*GIVEN PASSAGE*:
---

Inside Uber’s Political War Machine
The ride-sharing firm is an outlaw in many cities. So it’s launched a full-blown campaign—with consultants, lobbyists, and a ‘grassroots’ organization—to make itself Kosher.
“We’re in a political campaign, and the candidate is Uber, and the opponent is an asshole named Taxi,” Travis Kalanick, the CEO of ride-sharing company Uber, said while on stage at a conference in late May. “Nobody likes him, he’s not a nice character, but he’s so woven into the political machinery and fabric that a lot of people owe him favors.”
Kalanick wasn’t bluffing. Uber really is the candidate: It has been interviewing potential campaign managers--real ones, from real presidential campaigns--for months. A source close to the hiring process told me, “They want somebody who has been steeped in that political warfare.”
And for good reason.
In the process of trying to force regulators to concede to its enormous popularity, “Uber” has become, in some ways, a loaded political term. And observers and participants alike are questioning, in real time, how much government interference is too much.
Uber, which in June was valued at $17 billion, appears to be launching a full-scale political operation—complete with backroom operators and face-saving strategists.
To combat governmental hostility, Uber has hired political muscle all over the country: in D.C., it has the Franklin Square Group (Apple, Google). In New York, it has Bradley Tusk (Michael Bloomberg’s former campaign manager). In Chicago, it has Michael Kasper (the lawyer who got Rahm Emanuel on the ballot). Additionally, it has lobbyists in Miami, Baltimore, Houston, and Denver.
And Uber’s not the only member of the new sharing economy who’s gone political. Airbnb, a housing and rental service estimated to be worth $10 billion, has hired one of the most-connected operators in New York—and even formed its own “grassroots” political organization.
Kalanick (who did not respond to multiple requests for an interview) looks like a television preacher, appears on Gwyneth Paltrow’s Instagram, and once joked to a journalist about how the success of Uber increased his desirability to women: “Yeah, we call that the Boob-er.”
For a time, Kalanick’s Twitter avatar was the cover of Ayn Rand’s The Fountainhead—which he has repeatedly said was not the sort of bold political statement some have made it out to be. (In other interviews, he has indicated Rand has influenced his thinking.) But it is difficult to not see some parallels between Uber’s business model and libertarianism.
Given that, it’s not surprising that Uber is gaining friends on the right side of the political aisle. For example, Grover Norquist, the anti-tax activist, on Thursday Tweeted “Today, there are two political parties/movements in America. One is UBER, the other is with taxi commission. Choose.”

---

*DATA*:
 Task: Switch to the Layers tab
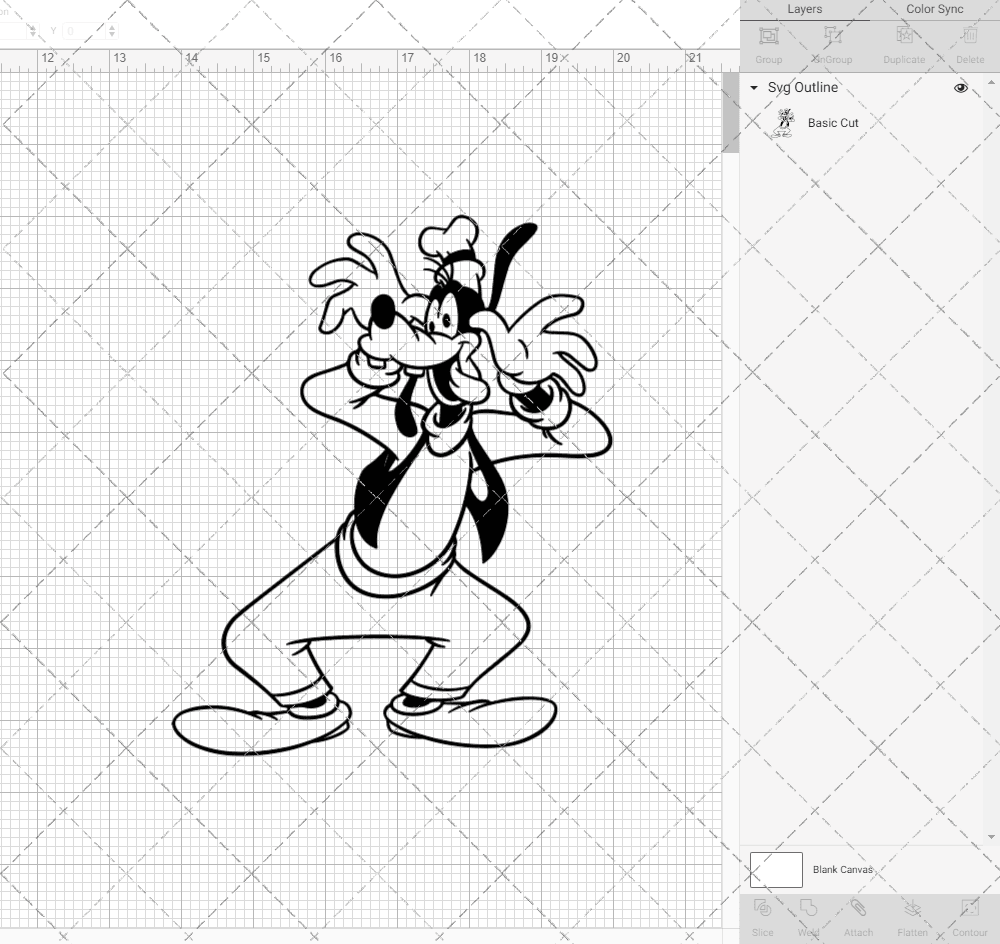pyautogui.click(x=804, y=9)
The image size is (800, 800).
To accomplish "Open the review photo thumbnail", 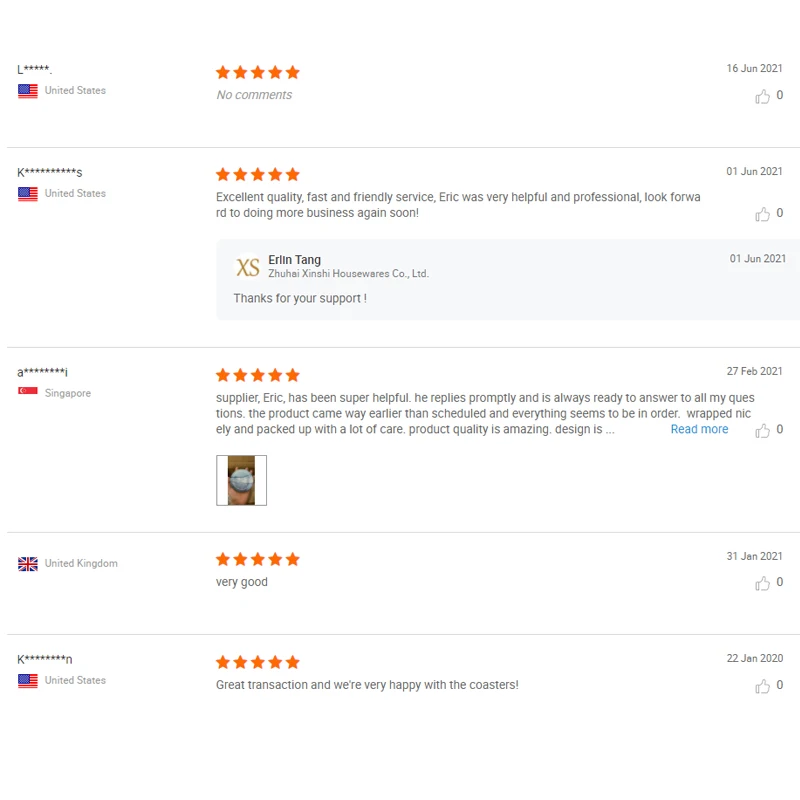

---

*TASK INSTRUCTIONS*:
1) In the Uber article, rewrite everything from "Kalanick wasn’t bluffing." down to "and face-saving strategists.", substituting "political combat" for "political warfare".
2) According to the Uber article, what was Uber valued at in June?
You won't need the data here.

*TASK RESULTS*:
1)
Kalanick wasn’t bluffing. Uber really is the candidate: It has been interviewing potential campaign managers--real ones, from real presidential campaigns--for months. A source close to the hiring process told me, “They want somebody who has been steeped in that political combat.”
And for good reason.
In the process of trying to force regulators to concede to its enormous popularity, “Uber” has become, in some ways, a loaded political term. And observers and participants alike are questioning, in real time, how much government interference is too much.
Uber, which in June was valued at $17 billion, appears to be launching a full-scale political operation—complete with backroom operators and face-saving strategists.

2) $17 billion.